Segment Start: EXTRACTED DATA

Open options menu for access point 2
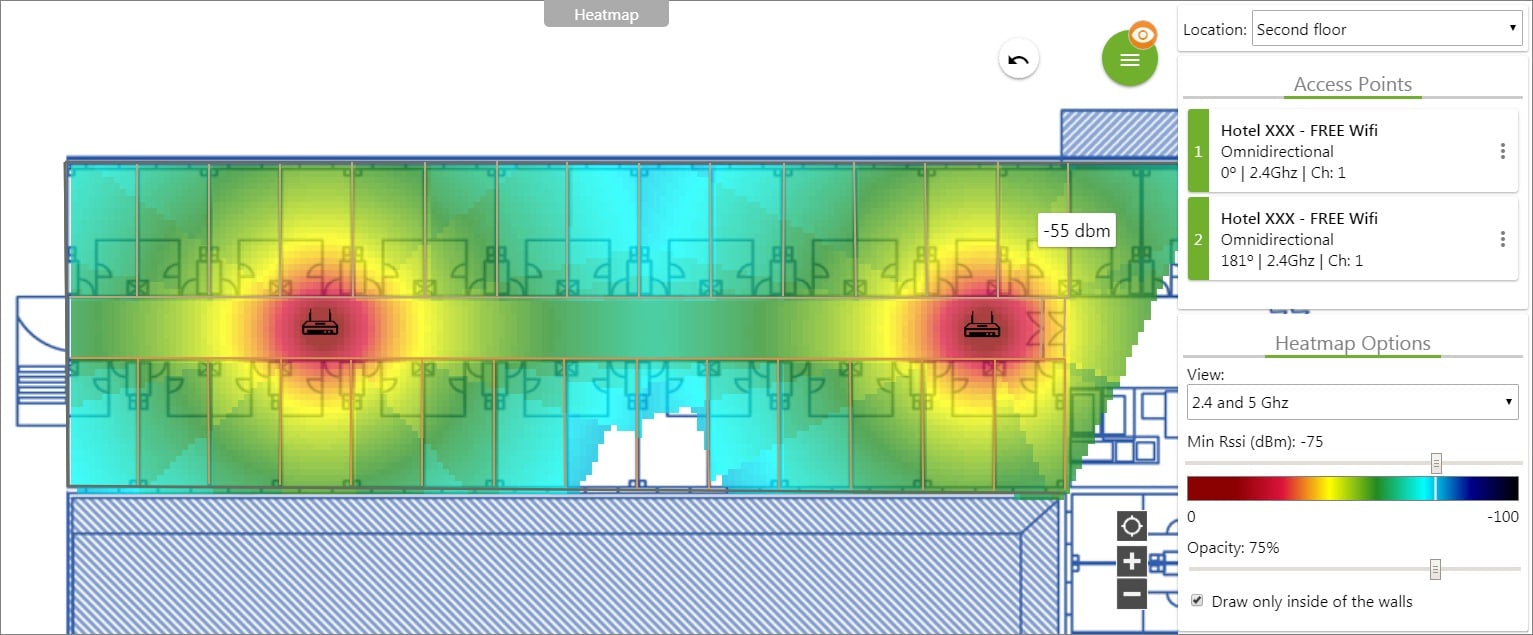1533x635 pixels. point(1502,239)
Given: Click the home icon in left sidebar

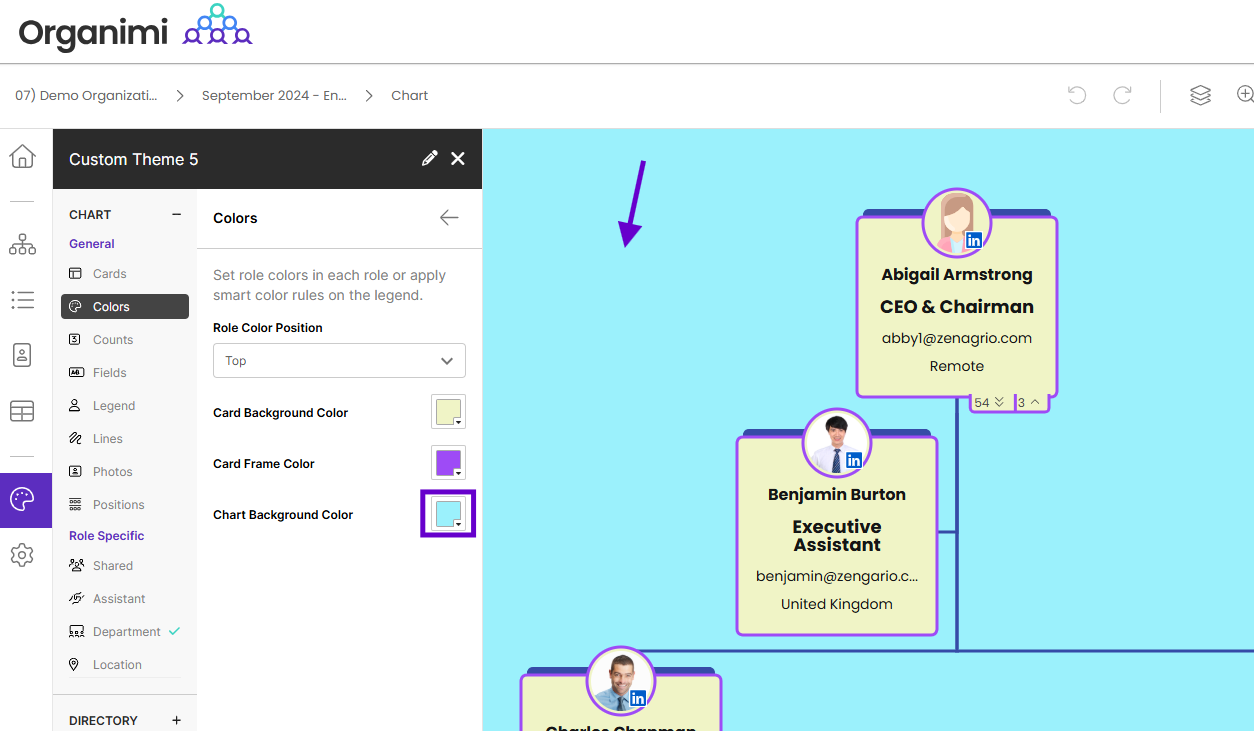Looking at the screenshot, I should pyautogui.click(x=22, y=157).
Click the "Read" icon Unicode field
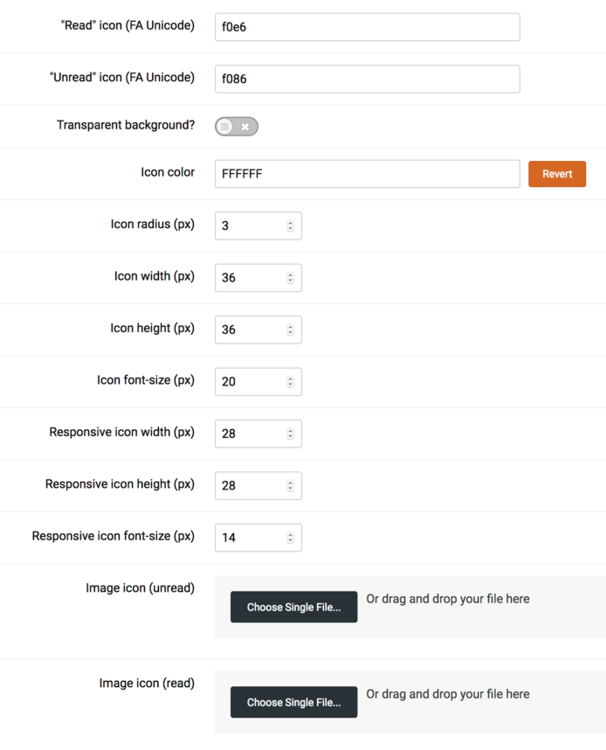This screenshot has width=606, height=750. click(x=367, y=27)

Segment End: EXTRACTED DATA

(WHAT THE TASK ASKS):
Skip every picture and transcribe the data above exactly.

(WRITTEN SOLUTION):
Open options menu for access point 2
1533x635 pixels. point(1502,239)
Given: Click the home icon in left sidebar

Looking at the screenshot, I should pyautogui.click(x=22, y=157).
Click the "Read" icon Unicode field
This screenshot has width=606, height=750. click(x=367, y=27)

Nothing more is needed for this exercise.